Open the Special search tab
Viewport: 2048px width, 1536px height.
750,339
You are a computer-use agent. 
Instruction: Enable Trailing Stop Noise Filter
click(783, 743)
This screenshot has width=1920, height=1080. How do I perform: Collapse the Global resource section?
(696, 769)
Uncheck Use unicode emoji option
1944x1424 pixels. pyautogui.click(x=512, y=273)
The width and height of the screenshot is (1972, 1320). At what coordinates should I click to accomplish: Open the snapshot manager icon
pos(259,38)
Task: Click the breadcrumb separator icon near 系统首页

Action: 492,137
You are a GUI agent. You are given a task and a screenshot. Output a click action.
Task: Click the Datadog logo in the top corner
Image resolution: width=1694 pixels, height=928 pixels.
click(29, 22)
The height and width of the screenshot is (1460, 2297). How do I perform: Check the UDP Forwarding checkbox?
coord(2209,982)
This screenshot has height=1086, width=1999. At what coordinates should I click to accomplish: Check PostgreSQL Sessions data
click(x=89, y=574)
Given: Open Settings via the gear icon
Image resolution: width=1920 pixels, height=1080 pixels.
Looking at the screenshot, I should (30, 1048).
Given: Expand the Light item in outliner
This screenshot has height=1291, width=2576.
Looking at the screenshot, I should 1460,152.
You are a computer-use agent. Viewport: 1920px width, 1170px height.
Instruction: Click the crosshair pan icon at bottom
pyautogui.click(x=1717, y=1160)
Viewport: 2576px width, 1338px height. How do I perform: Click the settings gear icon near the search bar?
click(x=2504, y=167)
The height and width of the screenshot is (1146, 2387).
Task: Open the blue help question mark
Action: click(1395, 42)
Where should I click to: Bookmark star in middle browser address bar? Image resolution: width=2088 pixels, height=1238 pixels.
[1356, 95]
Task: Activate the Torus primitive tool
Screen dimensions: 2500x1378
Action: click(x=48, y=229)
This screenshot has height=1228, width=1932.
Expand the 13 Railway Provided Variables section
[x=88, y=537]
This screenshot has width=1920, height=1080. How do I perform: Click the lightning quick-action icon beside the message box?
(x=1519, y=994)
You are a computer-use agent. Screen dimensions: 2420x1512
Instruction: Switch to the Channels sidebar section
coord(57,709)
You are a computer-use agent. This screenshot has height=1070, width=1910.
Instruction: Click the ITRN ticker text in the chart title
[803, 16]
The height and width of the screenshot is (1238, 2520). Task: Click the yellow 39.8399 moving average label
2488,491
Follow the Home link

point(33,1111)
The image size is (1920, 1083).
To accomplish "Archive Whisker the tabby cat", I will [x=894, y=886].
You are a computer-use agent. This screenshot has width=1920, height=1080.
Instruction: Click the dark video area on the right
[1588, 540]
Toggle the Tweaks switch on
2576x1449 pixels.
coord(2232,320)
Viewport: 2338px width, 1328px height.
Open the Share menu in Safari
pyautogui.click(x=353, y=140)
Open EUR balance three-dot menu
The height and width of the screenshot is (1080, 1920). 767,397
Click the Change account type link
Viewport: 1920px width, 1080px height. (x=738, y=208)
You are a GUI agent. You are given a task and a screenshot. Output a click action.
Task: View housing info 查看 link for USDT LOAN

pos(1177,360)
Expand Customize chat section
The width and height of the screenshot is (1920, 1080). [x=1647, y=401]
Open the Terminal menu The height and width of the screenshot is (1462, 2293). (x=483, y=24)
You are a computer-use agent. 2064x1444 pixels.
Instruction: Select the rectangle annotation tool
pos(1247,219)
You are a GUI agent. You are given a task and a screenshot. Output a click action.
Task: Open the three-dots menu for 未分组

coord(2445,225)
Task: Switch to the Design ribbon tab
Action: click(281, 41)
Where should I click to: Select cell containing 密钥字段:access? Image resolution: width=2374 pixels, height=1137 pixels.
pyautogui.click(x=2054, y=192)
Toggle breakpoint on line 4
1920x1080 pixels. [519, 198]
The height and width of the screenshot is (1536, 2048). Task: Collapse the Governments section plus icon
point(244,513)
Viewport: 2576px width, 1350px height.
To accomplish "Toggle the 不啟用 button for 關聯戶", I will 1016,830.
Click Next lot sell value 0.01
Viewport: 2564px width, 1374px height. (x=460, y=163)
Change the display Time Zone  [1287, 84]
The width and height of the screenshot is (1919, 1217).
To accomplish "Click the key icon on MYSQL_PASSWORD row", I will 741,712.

○ ○ ○ ○ ○

— Task —
"computer" is the string to look for; please copy every line of the records above where it appears.

— Response area —
You are a computer-use agent. 
You are a computer-use agent. Viewport: 1920px width, 1170px height.
You are a computer-use agent. Screen dimensions: 2420x1512
You are a computer-use agent. This screenshot has height=1070, width=1910.
You are a computer-use agent. This screenshot has width=1920, height=1080.
You are a computer-use agent. 2064x1444 pixels.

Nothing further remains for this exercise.